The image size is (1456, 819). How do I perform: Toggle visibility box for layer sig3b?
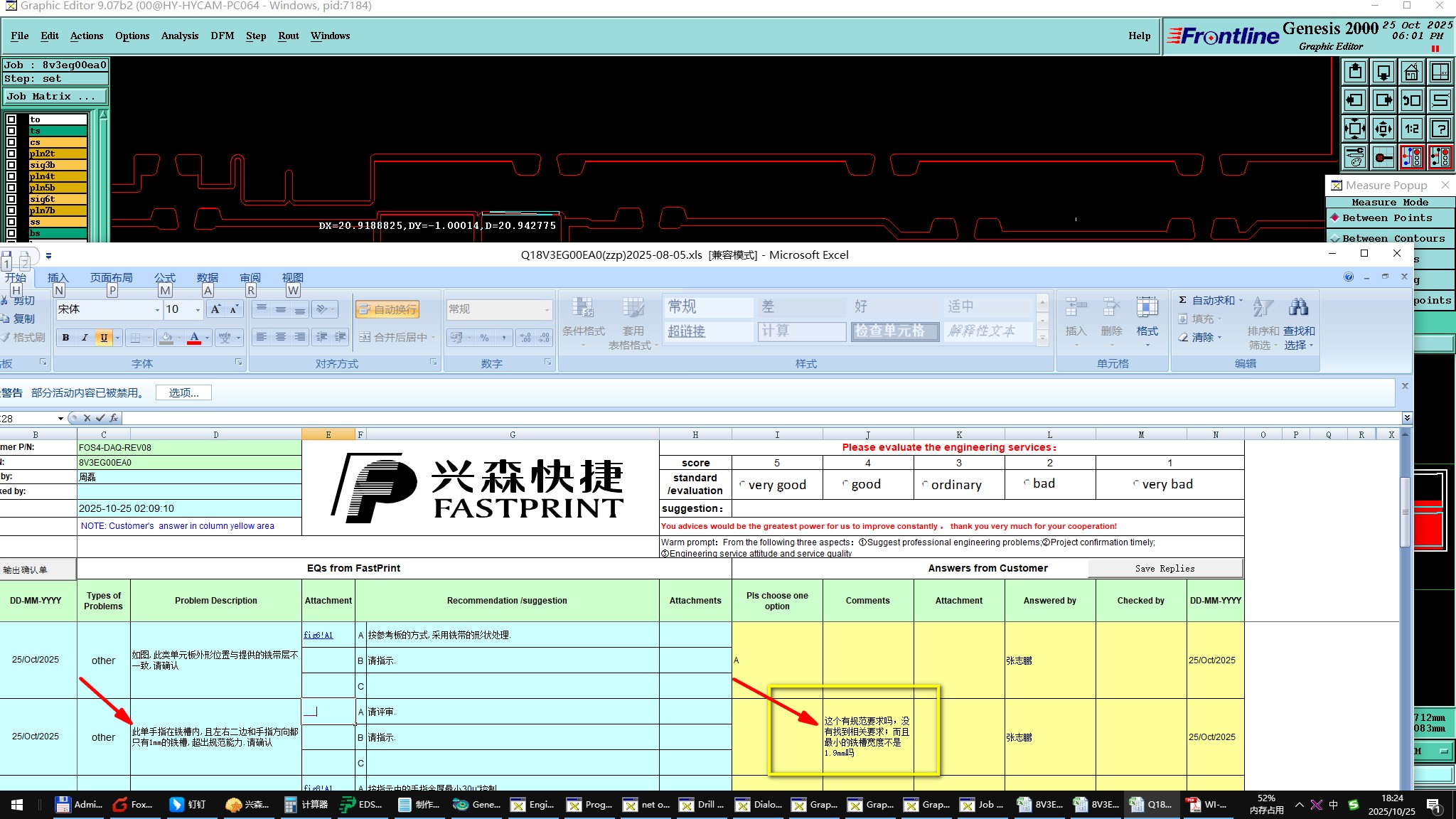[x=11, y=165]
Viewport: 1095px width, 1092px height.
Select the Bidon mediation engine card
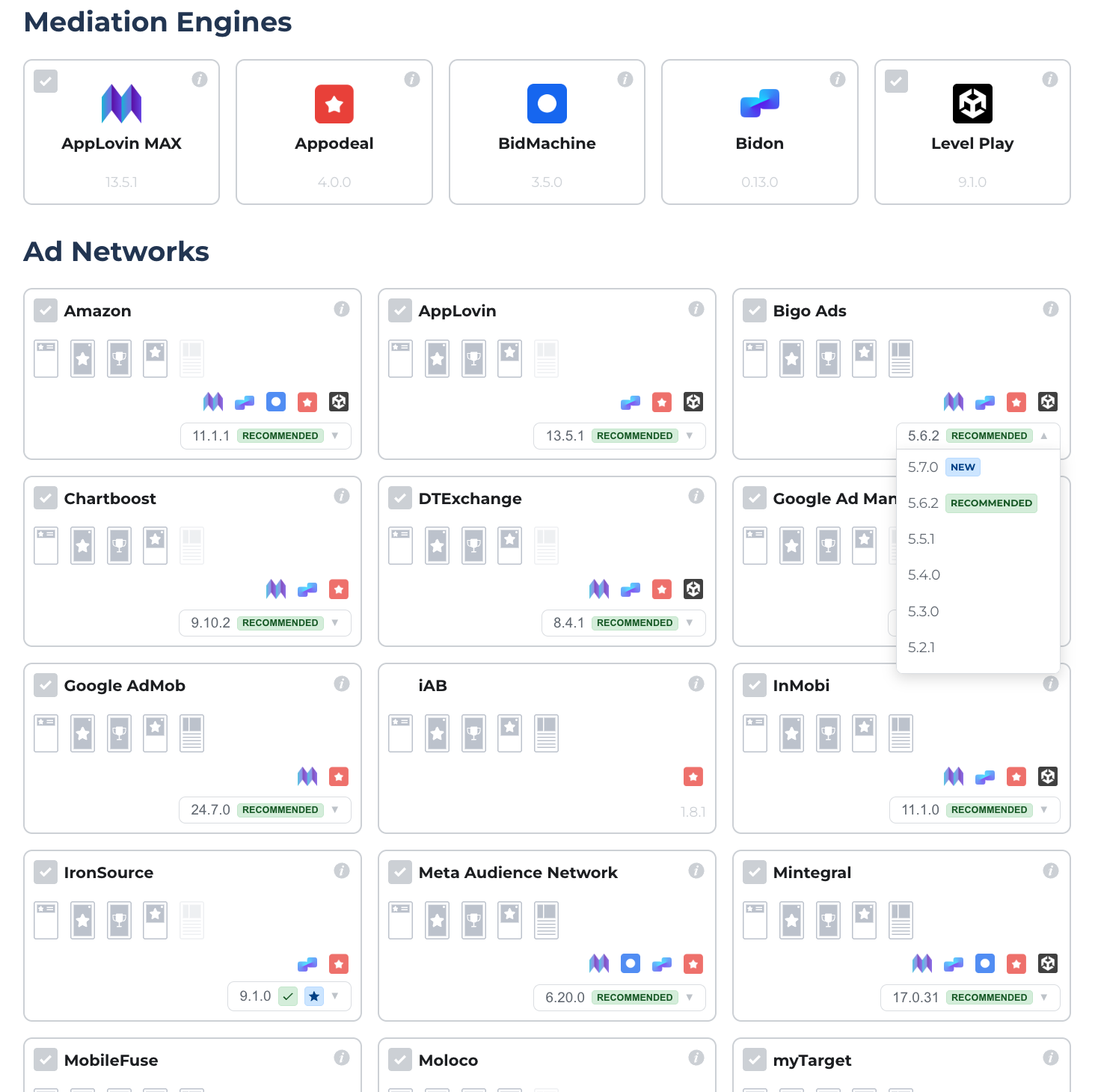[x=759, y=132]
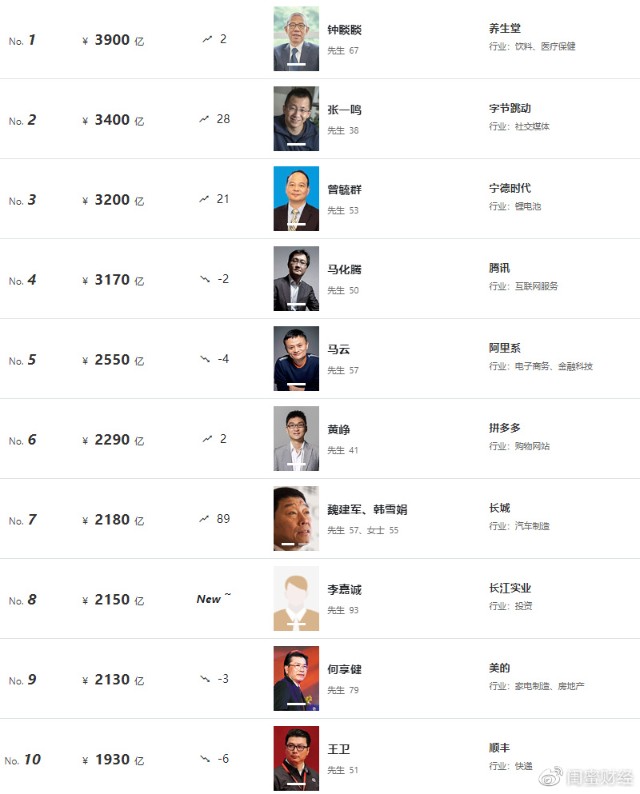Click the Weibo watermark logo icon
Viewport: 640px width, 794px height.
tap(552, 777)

__TASK TO COMPLETE__: Can you print every entry above verbatim, omitting the pictures?

__OUTPUT__:
The image size is (1456, 819). How do I perform: Toggle visibility box for layer sig3b?
[x=11, y=165]
Viewport: 1095px width, 1092px height.
Select the Bidon mediation engine card
[x=759, y=132]
Click the Weibo watermark logo icon
Viewport: 640px width, 794px height.
tap(552, 777)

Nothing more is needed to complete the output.